Between 1998 and 2009, 445 children died from heat stroke because they were unattended in vehicles that became too hot for them to survive. "A child's body heats up 3 to 5 times faster than an adult's, and unattended children have no way of protecting themselves in a hot vehicle," says Lorrie Walker, Training Manager and Technical Advisor for Safe Kids USA.
More than 50 percent of the children who died from heat stroke were forgotten by a caring adult who became distracted when they left the vehicle. When left unattended by an adult, 30 percent of effected kids gained entry into an unlocked vehicle, became trapped, and were overcome by heat. It takes only minutes for a child to be at risk of death and serious, permanent injury in a hot car.
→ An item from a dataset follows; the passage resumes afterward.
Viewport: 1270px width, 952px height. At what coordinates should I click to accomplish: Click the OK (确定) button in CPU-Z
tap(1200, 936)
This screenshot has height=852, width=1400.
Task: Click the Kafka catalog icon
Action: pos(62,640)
Drivers must keep car doors locked and keys out of reach from young children.
Safe Kids USA urges all adults who transport children to take the following steps:
- Call 911 if you see a child unattended in a vehicle.
- Never leave children alone in a car – not even for a minute.
- Set your cell phone reminder to be sure you drop your child off
- Set your computer Outlook program to ask you, "Did you drop off at daycare today?"
- Place a cell phone, PDA, purse, briefcase, gym bag, or whatever
is to be carried from the car on the floor in front of the child in a
back seat. This forces the adult to open the back door and observe
- Have a plan with your childcare provider to call if your child does
not arrive when expected.
- Keep keys and remote entry key fobs out of children's reach.
- Lock all vehicles at all times.
- Check cars and trunks first if a child goes missing.